Das Landgericht Berlin hat sich allerdings der Meinung des Anwalts angeschlossen, die Staatsanwaltschaft hätte die Persönlichkeitsrechte nicht hinreichend beachtet und sich daher nicht in der genannten Weise verbreiten dürfen. Dies ist insofern bemerkenswert, als dass die Staatsanwaltschaft vor ihrer Meldung auf die Problematik anwaltlich hingewiesen worden war, sich also sehenden Auges zur Verbreitung entschlossen hatte. Nach gegenwärtiger Rechtsprechung im Persönlichkeitsrecht spricht vieles dafür, dass die Staatsanwaltschaft tatsächlich die Persönlichkeitsrechte auch von Prominenten im vorliegenden Falle hätte höher gewichten müssen als das Berichtsinteresse.

Während der Medienrechtler nicht schnell genug seinen Star vor der Öffentlichkeit zu schützen suchte, scheint es der Strafverteidiger nicht ganz so eilig zu haben. Hierzu kommentiert der Kollege Udo Vetter in seinem Lawblog.

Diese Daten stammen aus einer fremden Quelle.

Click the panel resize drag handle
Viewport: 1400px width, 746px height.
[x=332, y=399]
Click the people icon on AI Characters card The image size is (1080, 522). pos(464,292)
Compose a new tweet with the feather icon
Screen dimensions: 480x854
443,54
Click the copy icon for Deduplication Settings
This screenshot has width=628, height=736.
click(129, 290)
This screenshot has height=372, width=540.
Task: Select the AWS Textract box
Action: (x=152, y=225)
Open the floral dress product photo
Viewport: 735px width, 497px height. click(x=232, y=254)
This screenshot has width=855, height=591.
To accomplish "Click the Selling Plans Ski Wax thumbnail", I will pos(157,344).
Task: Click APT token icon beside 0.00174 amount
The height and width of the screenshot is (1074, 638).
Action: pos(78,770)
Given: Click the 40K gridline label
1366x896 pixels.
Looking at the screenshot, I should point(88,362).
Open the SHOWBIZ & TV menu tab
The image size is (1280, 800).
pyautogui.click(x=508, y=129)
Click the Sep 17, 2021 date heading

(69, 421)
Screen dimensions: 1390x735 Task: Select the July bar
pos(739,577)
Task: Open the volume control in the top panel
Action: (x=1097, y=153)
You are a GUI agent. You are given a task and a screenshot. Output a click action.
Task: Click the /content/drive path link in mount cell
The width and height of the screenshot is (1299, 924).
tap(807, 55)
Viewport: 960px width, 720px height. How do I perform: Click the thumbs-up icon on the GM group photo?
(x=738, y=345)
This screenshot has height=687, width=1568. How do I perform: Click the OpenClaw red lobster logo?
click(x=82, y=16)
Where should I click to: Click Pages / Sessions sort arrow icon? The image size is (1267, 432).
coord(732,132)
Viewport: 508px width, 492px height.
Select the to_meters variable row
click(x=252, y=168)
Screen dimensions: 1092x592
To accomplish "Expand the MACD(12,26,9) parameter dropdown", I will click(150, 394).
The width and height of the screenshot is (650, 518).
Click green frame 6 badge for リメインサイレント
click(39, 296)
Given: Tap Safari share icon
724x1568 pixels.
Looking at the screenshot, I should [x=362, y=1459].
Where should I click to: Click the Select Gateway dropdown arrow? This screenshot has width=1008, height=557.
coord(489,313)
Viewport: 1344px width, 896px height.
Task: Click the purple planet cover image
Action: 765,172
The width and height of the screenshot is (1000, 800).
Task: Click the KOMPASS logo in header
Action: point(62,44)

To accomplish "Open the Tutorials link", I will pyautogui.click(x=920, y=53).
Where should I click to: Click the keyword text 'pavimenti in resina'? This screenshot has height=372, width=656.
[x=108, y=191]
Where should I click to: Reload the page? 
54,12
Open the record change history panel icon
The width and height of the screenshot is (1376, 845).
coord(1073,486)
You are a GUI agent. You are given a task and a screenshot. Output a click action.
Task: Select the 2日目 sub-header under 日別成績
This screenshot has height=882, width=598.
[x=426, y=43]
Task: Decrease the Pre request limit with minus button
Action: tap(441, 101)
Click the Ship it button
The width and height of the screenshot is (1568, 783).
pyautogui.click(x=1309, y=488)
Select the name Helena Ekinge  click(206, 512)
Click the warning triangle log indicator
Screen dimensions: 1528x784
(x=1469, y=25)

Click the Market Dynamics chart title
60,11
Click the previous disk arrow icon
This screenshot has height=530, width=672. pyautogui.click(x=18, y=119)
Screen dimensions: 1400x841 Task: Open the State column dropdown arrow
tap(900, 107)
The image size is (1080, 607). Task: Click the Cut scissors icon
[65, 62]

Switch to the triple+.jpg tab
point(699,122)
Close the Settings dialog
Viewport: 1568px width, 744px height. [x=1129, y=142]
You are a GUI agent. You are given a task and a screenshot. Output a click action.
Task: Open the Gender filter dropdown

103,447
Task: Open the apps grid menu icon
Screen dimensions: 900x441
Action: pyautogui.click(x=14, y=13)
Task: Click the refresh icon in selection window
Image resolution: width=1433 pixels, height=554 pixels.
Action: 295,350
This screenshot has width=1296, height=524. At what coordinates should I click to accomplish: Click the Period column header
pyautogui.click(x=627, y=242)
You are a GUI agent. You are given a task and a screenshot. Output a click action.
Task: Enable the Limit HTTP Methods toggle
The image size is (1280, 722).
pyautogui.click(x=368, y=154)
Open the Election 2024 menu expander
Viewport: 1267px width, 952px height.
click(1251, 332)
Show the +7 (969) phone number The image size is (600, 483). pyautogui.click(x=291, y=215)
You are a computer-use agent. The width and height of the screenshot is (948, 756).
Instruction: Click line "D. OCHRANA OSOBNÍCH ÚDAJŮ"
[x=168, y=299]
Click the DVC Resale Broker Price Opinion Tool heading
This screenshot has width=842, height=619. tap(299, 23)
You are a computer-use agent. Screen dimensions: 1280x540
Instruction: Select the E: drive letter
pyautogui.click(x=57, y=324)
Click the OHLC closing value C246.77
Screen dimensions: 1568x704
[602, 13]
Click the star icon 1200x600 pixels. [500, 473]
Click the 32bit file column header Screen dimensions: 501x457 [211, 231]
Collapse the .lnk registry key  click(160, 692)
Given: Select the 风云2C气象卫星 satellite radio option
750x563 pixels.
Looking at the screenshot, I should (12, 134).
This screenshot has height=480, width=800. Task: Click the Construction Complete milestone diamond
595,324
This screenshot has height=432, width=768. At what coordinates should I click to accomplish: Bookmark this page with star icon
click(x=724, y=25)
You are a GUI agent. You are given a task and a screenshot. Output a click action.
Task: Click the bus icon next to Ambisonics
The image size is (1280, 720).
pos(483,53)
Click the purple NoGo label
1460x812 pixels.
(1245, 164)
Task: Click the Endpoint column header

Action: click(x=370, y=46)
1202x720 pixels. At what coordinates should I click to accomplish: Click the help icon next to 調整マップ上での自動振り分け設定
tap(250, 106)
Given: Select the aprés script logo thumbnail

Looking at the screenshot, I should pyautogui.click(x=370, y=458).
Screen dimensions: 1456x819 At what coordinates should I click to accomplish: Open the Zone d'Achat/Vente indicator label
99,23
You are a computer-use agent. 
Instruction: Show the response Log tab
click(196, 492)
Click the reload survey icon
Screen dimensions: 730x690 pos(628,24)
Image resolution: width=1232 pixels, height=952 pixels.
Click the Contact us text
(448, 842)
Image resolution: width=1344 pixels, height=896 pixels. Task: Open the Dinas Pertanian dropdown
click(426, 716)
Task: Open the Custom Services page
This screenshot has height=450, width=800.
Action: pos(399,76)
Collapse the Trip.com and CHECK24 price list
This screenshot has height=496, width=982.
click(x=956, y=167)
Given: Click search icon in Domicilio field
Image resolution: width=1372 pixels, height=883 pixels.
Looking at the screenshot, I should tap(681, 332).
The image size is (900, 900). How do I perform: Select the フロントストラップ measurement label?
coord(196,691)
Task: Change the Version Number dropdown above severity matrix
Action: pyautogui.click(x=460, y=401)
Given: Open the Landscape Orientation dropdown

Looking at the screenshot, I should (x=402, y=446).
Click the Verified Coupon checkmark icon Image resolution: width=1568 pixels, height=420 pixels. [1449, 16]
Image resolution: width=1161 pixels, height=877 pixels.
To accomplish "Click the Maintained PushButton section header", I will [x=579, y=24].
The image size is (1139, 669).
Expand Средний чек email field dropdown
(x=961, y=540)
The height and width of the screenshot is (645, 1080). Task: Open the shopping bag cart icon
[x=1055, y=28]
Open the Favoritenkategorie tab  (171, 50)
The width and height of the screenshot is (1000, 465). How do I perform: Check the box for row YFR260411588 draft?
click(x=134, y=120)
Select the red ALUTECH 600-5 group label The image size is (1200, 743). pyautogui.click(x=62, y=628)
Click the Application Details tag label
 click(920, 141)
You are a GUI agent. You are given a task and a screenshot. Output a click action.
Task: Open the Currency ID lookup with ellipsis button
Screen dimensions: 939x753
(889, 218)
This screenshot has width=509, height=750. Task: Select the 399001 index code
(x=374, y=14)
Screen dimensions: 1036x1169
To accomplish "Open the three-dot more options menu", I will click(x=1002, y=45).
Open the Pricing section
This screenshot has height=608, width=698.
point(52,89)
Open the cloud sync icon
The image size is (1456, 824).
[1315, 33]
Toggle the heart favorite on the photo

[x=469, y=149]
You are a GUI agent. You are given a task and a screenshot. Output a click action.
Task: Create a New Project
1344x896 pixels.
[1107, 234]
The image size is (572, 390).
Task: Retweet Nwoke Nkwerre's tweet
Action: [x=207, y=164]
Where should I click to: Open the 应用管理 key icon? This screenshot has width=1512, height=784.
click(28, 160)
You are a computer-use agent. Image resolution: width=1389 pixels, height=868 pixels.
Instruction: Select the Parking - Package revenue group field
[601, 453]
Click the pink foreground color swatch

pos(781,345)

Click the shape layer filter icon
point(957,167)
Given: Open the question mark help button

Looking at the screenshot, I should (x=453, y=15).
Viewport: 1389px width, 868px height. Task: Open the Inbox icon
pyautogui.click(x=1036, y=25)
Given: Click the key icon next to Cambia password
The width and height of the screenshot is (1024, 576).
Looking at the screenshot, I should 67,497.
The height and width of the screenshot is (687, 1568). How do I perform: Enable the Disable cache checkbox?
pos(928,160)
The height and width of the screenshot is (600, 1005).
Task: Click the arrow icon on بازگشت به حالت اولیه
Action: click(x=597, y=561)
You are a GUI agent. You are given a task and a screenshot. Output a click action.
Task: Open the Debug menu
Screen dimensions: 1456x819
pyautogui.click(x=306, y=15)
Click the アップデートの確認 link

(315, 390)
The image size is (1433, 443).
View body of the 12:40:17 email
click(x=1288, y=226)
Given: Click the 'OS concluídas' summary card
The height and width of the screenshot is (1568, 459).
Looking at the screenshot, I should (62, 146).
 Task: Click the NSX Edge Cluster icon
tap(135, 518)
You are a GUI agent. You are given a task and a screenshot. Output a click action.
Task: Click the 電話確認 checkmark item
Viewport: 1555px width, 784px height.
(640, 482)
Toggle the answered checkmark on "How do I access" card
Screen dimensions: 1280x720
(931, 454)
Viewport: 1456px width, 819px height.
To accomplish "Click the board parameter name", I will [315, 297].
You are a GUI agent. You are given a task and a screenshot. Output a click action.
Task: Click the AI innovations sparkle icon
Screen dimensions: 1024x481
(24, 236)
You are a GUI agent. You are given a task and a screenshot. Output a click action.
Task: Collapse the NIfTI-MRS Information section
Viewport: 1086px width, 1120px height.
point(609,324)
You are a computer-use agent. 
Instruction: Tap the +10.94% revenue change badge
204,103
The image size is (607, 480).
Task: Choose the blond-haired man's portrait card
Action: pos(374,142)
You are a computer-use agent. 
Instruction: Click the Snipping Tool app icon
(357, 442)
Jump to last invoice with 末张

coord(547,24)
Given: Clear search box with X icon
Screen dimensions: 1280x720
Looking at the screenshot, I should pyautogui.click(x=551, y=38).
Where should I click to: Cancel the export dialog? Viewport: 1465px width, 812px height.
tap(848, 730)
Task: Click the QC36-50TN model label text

Andere Medien wie etwa die Süddeutsche scheinen den Fall verbreiten zu dürfen. Andere Springerblätter – deren Verlag Adressat des Verbots ist – dürfen offenbar indirekt weiterberichten, nämlich über das Verbot. Derartiges hatte übrigens genau der hier aktive Medienanwalt kürzlich einem Blogger verboten.